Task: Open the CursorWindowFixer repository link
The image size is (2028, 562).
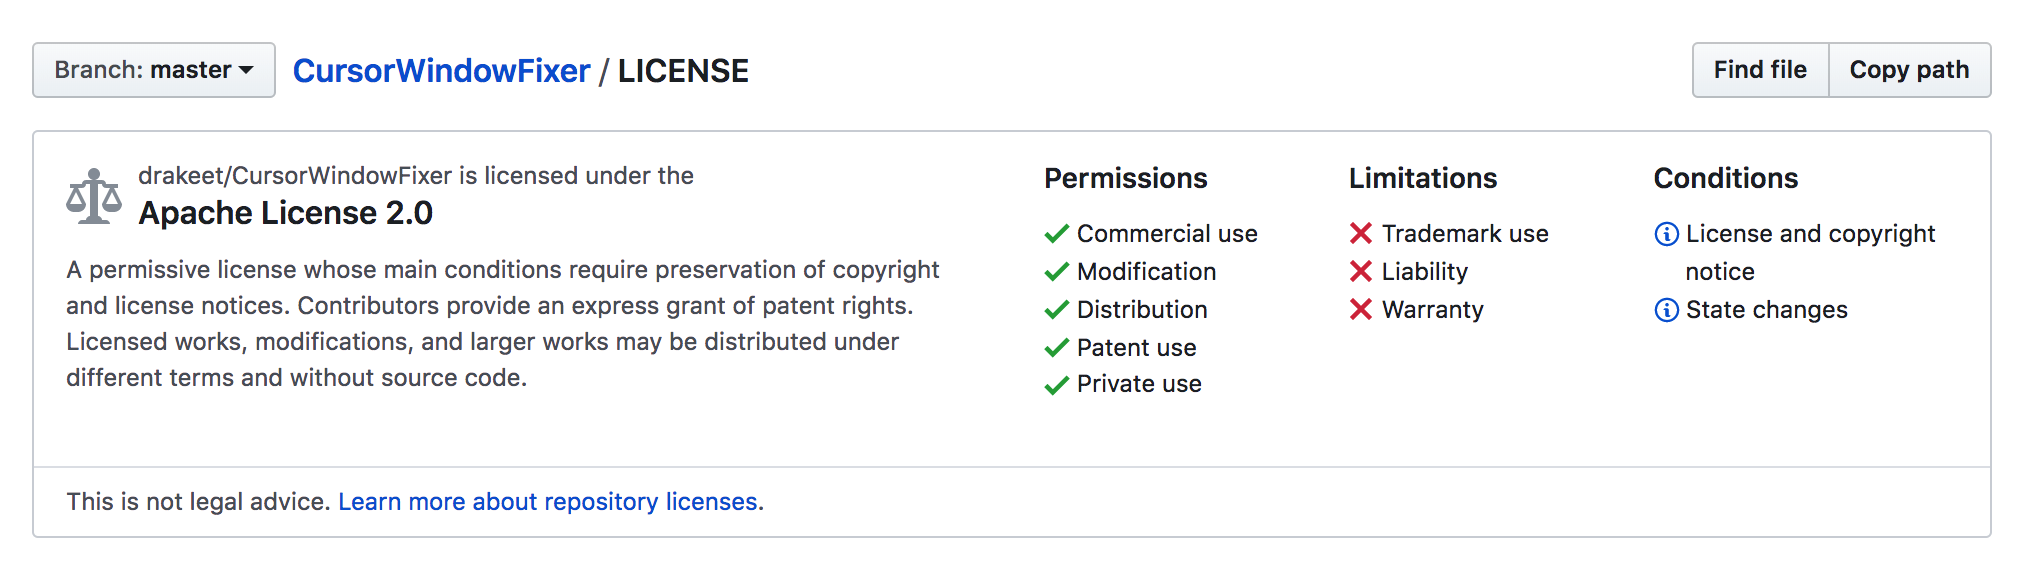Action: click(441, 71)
————————
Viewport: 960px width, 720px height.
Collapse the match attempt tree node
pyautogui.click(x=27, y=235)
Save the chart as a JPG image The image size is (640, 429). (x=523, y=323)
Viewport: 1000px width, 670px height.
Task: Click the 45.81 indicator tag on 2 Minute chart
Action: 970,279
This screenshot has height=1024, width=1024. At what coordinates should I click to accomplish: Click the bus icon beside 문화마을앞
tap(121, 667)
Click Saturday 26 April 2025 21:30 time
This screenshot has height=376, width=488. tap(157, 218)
————————
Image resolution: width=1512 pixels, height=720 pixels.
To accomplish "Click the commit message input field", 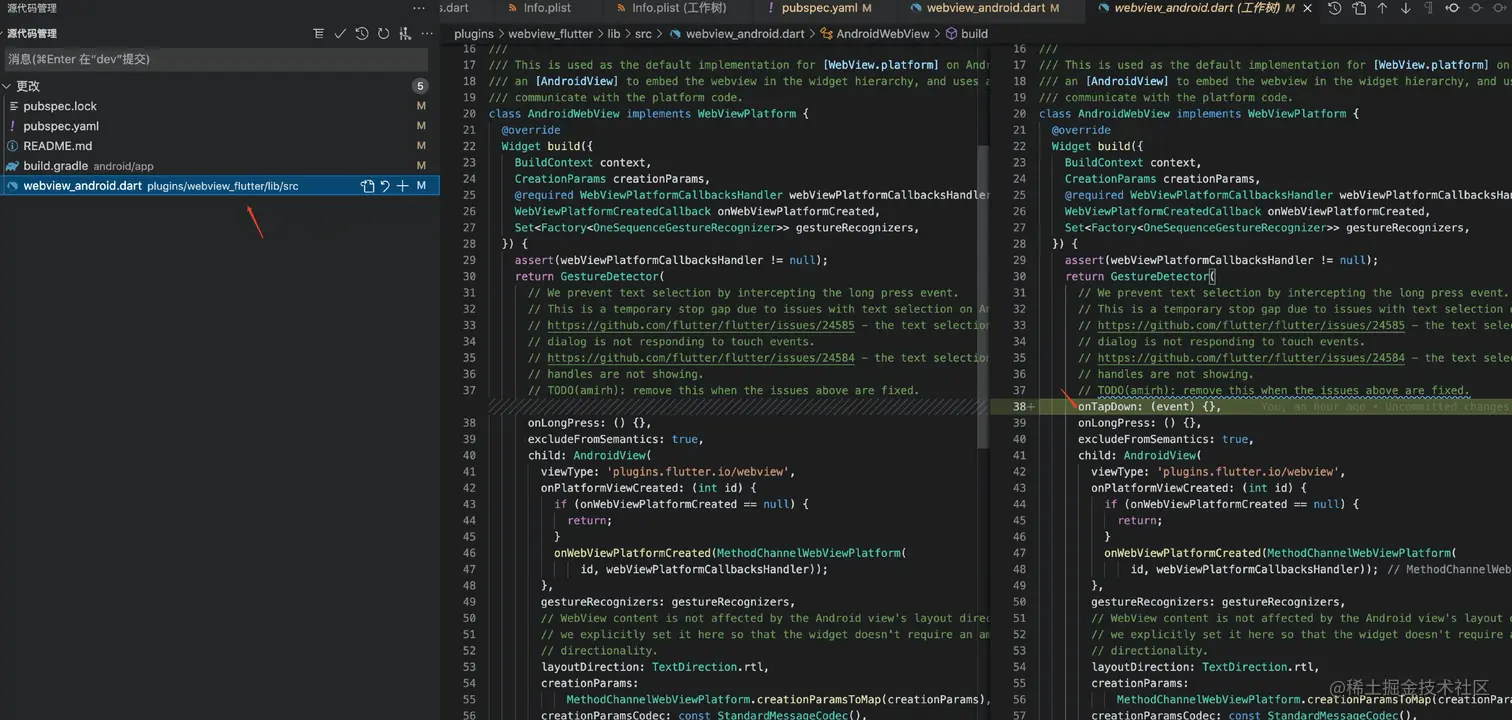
————————
Repeat exactly the lines above, beginning at the one containing "Image resolution: width=1512" and ending at the one containing "the commit message". Do not carry over any pictures.

| Task response |
Image resolution: width=1512 pixels, height=720 pixels.
To accomplish "Click the commit message input field", 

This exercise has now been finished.